● PROBLEM STATEMENT: The answer must consist of every line from the entries below that contains the word "target".

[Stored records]
>>
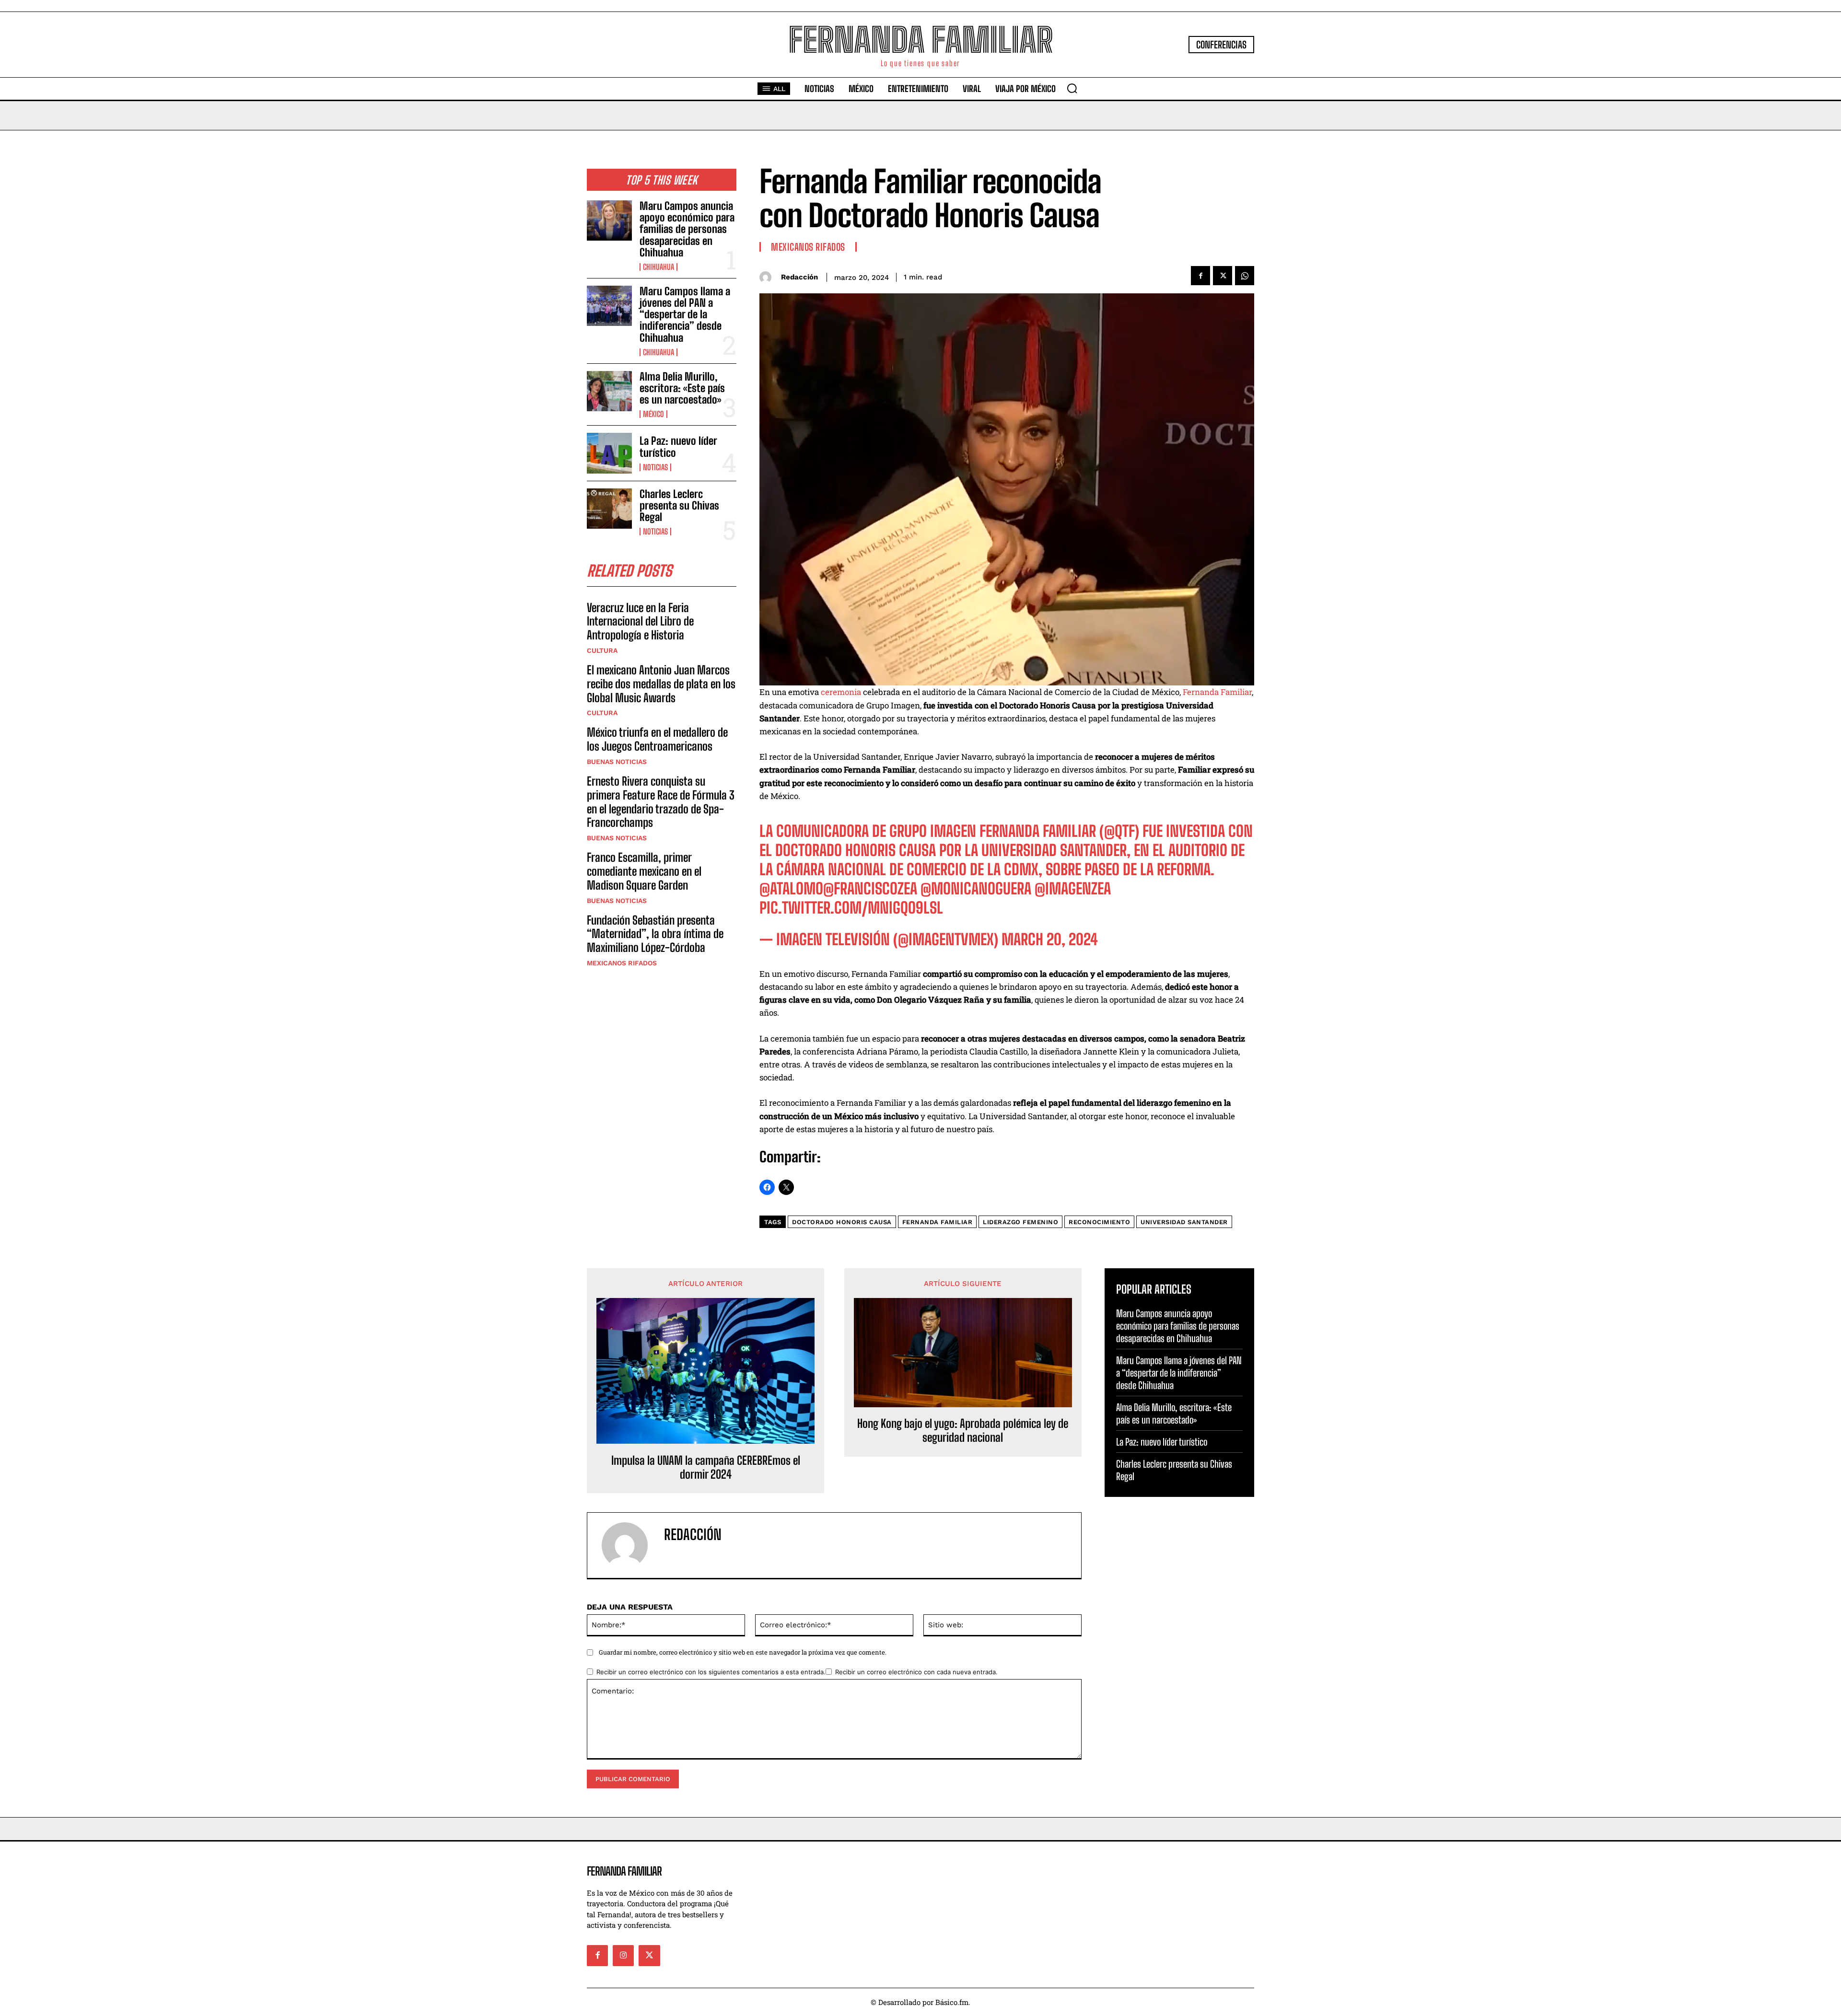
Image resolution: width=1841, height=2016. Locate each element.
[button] (1072, 88)
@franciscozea (870, 889)
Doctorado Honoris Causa (842, 1222)
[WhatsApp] (1244, 275)
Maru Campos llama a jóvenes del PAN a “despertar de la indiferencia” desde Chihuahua (685, 314)
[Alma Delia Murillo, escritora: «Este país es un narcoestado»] (609, 391)
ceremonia (841, 691)
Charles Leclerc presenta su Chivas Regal (679, 505)
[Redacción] (767, 277)
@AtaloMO (791, 889)
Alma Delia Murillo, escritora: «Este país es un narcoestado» (682, 388)
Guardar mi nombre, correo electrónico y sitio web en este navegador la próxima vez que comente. (742, 1652)
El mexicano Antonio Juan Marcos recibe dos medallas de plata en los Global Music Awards (661, 684)
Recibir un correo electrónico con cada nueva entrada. (916, 1672)
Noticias (655, 467)
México (653, 414)
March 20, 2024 (1050, 939)
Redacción (799, 277)
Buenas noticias (617, 761)
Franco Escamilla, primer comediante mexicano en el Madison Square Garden (644, 871)
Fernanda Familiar (1217, 691)
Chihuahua (658, 267)
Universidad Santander (1184, 1222)
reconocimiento (1099, 1222)
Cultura (602, 650)
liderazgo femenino (1020, 1222)
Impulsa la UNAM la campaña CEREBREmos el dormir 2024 (705, 1467)
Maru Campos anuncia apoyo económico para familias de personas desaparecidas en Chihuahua (687, 229)
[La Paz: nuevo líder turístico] (609, 453)
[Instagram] (623, 1955)
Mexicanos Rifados (622, 963)
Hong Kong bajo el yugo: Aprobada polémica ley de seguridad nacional (962, 1430)
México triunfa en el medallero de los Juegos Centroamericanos (657, 739)
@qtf (1119, 831)
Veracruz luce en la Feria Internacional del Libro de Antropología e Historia (640, 621)
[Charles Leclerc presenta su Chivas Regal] (609, 508)
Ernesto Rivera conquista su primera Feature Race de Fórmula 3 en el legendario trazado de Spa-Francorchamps (660, 801)
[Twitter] (1222, 275)
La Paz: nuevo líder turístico (678, 446)
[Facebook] (1200, 275)
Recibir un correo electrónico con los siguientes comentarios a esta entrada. (711, 1672)
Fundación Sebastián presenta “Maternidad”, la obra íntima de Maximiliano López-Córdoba (655, 934)
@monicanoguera (975, 889)
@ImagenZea (1073, 889)
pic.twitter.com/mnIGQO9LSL (851, 908)
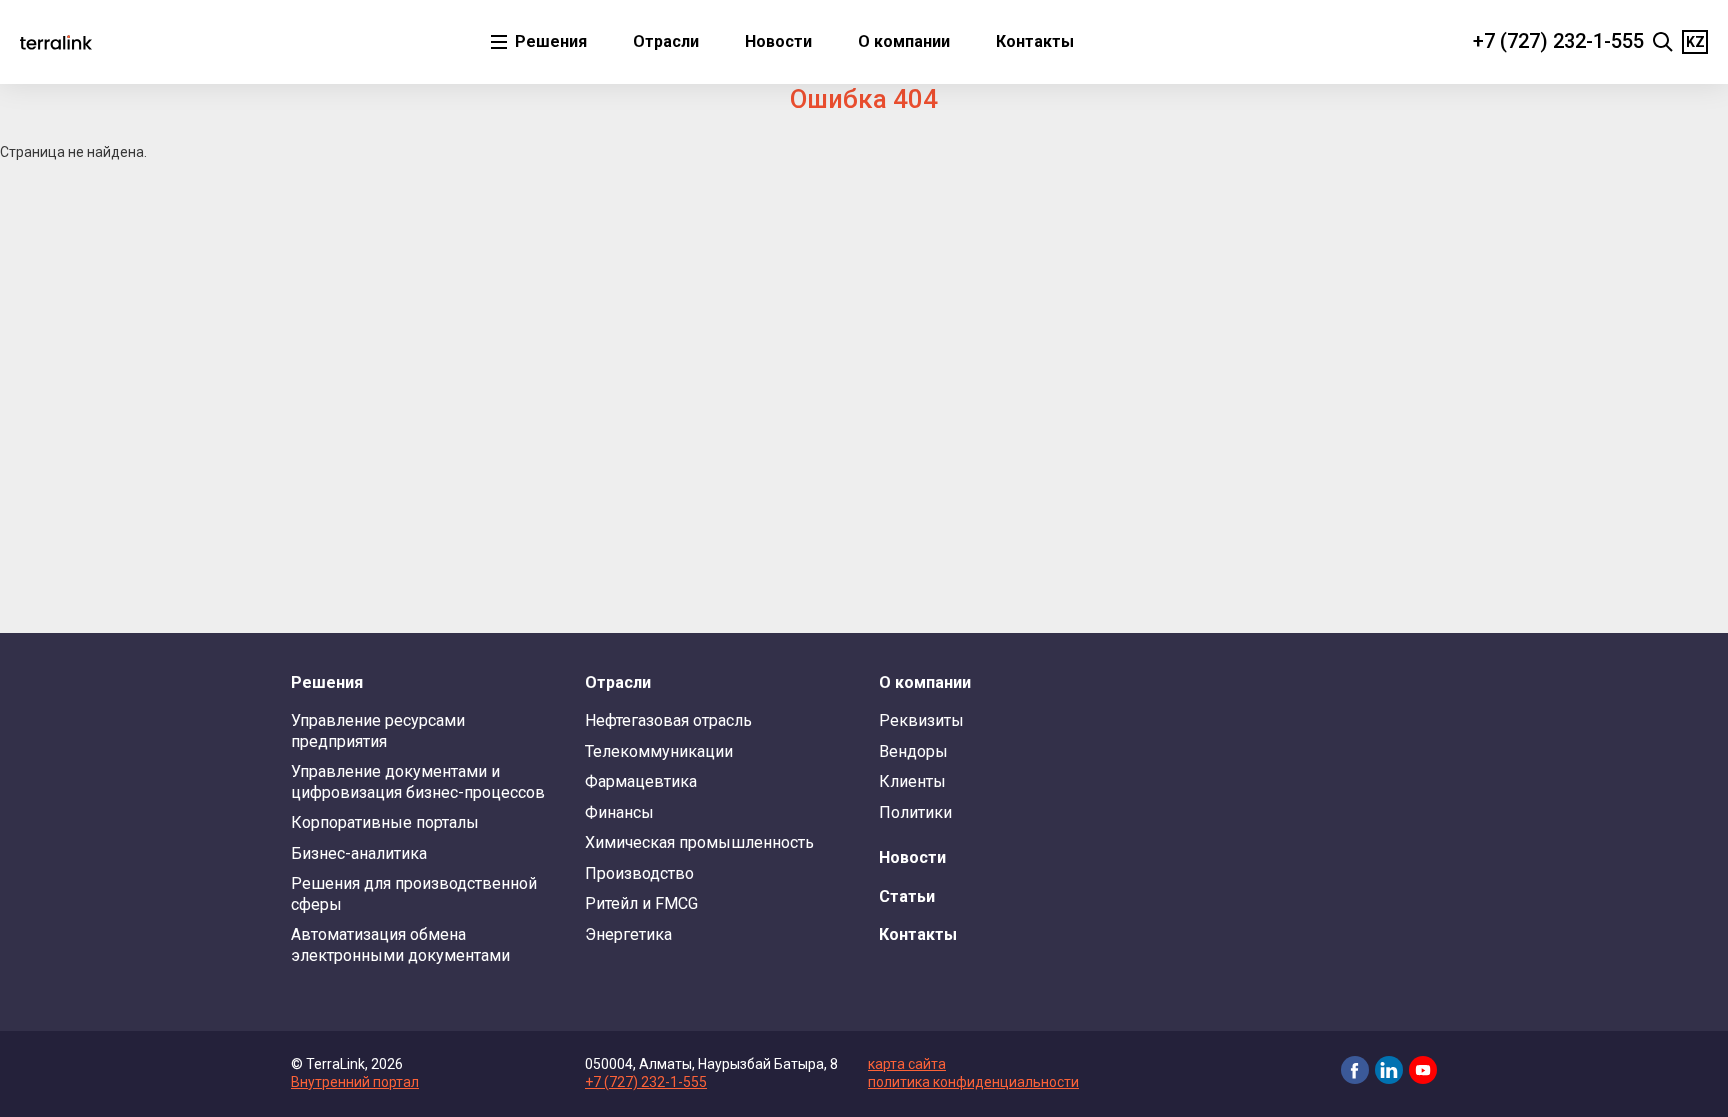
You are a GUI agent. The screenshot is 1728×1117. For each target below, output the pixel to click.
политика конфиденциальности (973, 1082)
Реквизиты (921, 720)
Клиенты (912, 781)
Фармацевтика (641, 781)
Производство (639, 873)
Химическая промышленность (699, 842)
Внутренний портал (355, 1082)
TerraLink (56, 42)
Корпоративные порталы (385, 822)
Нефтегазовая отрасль (668, 720)
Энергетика (628, 934)
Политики (915, 812)
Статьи (907, 896)
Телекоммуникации (659, 751)
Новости (778, 41)
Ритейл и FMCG (641, 903)
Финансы (619, 812)
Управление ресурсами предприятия (378, 730)
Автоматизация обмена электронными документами (400, 944)
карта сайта (907, 1064)
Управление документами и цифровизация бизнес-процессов (418, 781)
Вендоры (913, 751)
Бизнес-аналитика (359, 853)
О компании (904, 41)
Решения (549, 41)
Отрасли (666, 41)
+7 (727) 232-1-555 (1558, 41)
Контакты (1035, 41)
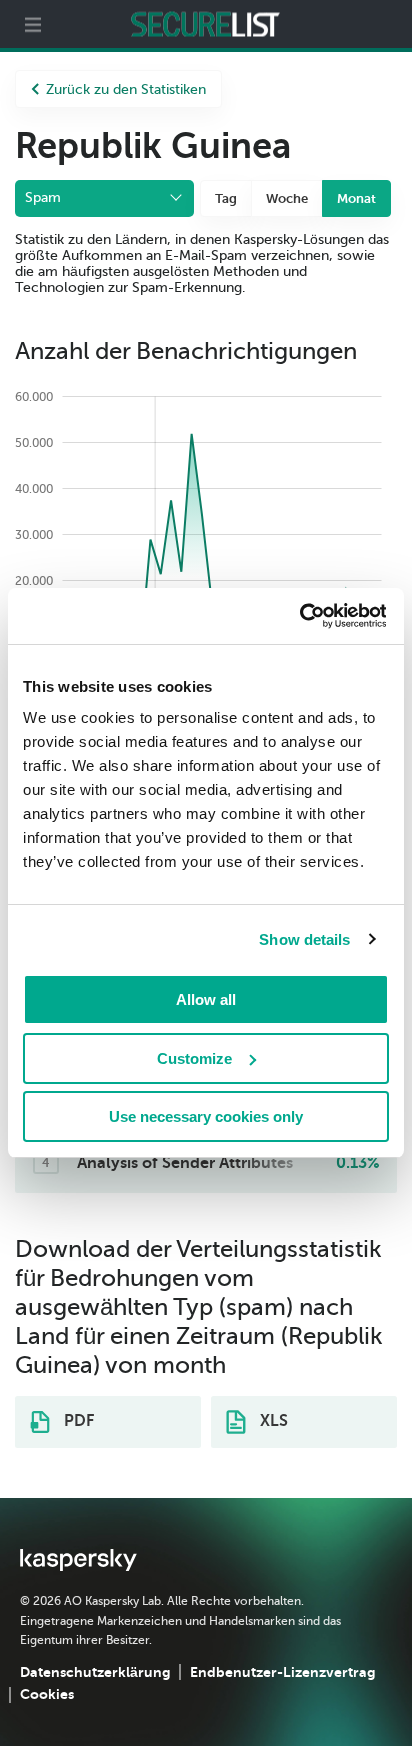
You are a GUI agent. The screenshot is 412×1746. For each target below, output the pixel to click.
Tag (226, 198)
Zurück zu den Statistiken (126, 89)
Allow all (206, 999)
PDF (77, 1421)
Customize (194, 1058)
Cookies (47, 1694)
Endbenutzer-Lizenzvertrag (282, 1672)
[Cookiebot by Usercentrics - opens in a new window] (298, 616)
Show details (304, 939)
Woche (287, 198)
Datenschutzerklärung (95, 1672)
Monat (356, 198)
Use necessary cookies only (206, 1116)
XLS (272, 1421)
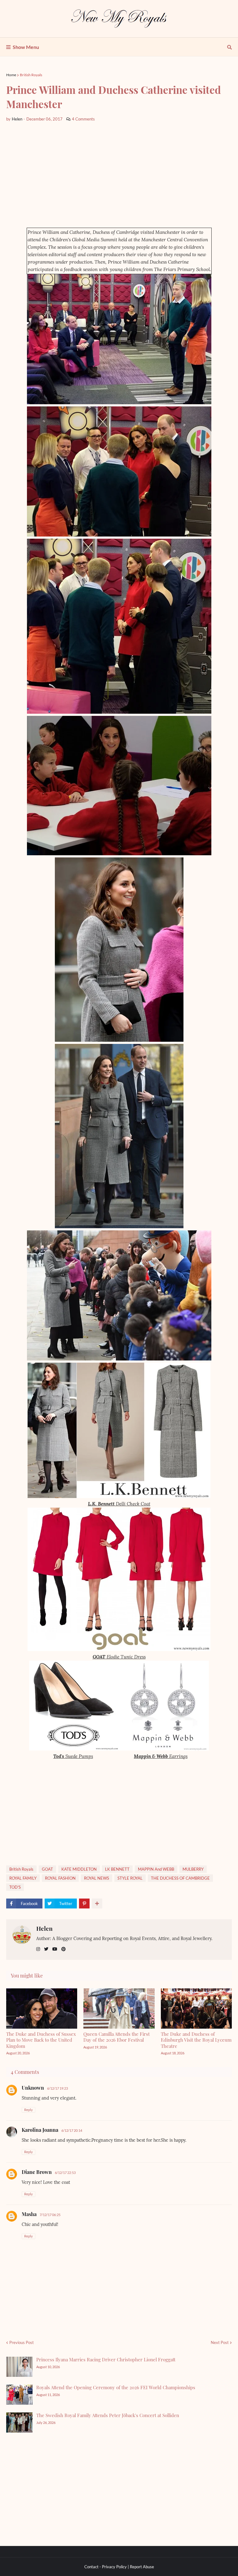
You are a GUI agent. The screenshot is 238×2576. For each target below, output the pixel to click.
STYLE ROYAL (130, 1878)
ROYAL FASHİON (60, 1878)
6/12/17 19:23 (57, 2088)
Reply (28, 2110)
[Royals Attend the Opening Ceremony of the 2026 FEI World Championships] (19, 2395)
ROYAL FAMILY (23, 1878)
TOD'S (15, 1887)
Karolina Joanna (40, 2130)
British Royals (31, 74)
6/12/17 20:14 (71, 2130)
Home (11, 74)
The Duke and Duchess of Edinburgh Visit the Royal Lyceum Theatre (196, 2040)
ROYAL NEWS (96, 1878)
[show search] (229, 47)
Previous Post (21, 2342)
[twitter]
<<
● RESPONSE AREA:
You are a GUI agent. The screenshot is 1728×1117. For each target below, output the pixel to click.
You are a GUI agent. The screenshot is 412×1746. For each target below, output the pixel to click.
You are a GUI agent. The screenshot is 238×2576. For each target below, output the pixel to click.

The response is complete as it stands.